'''
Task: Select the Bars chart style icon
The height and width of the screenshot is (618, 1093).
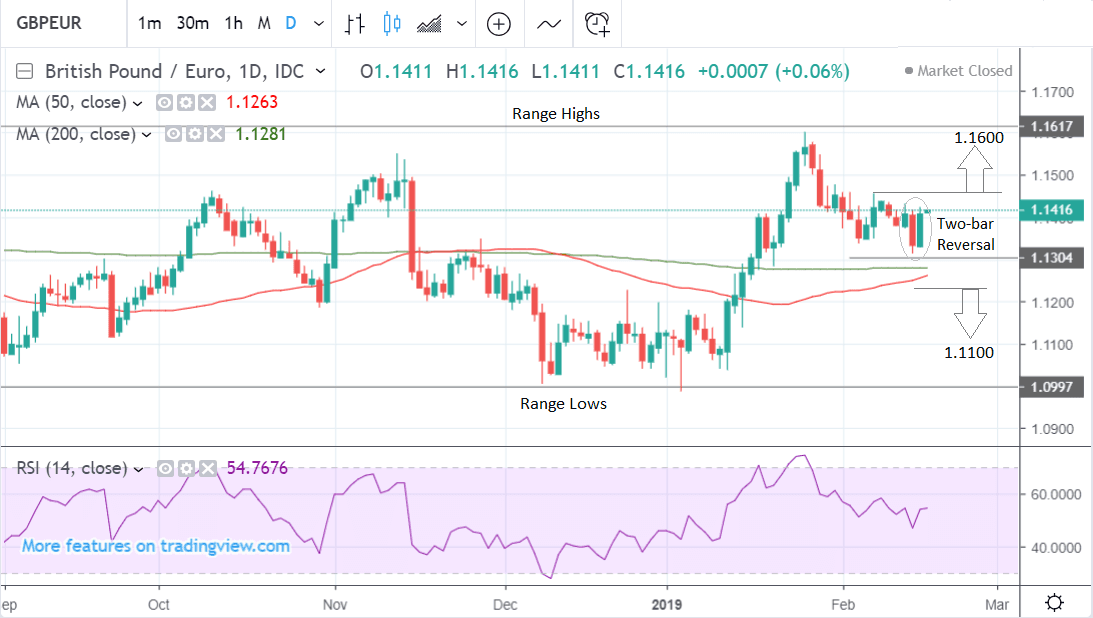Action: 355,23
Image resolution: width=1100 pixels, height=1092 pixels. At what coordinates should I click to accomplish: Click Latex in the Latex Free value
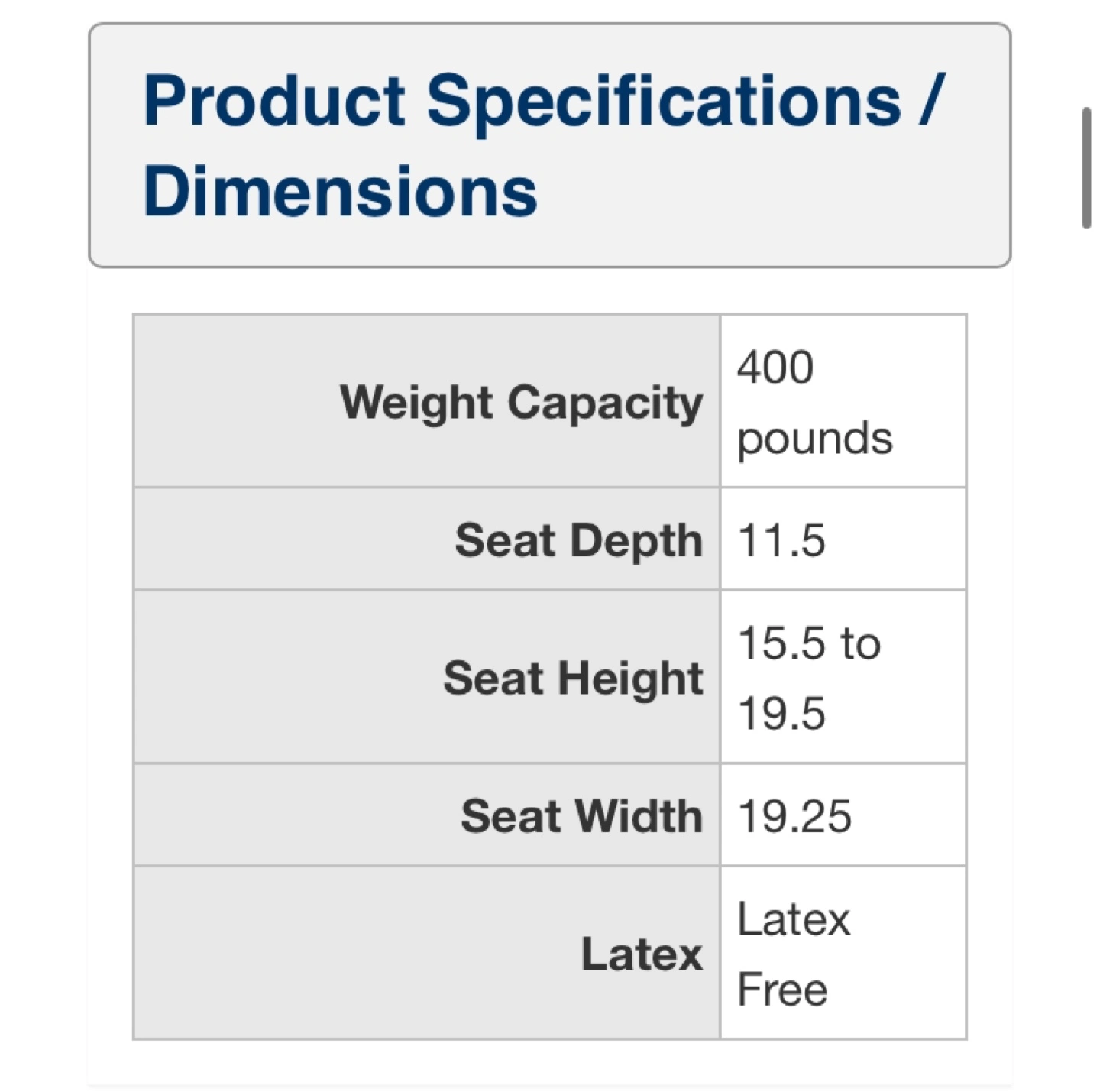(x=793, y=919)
'''
#### Required action
Set the listing above down again exactly, leaving pictures out.

#### Task response
Task: Select the Bars chart style icon
The height and width of the screenshot is (618, 1093).
Action: 355,23
Image resolution: width=1100 pixels, height=1092 pixels. At what coordinates should I click to accomplish: Click Latex in the Latex Free value
(x=793, y=919)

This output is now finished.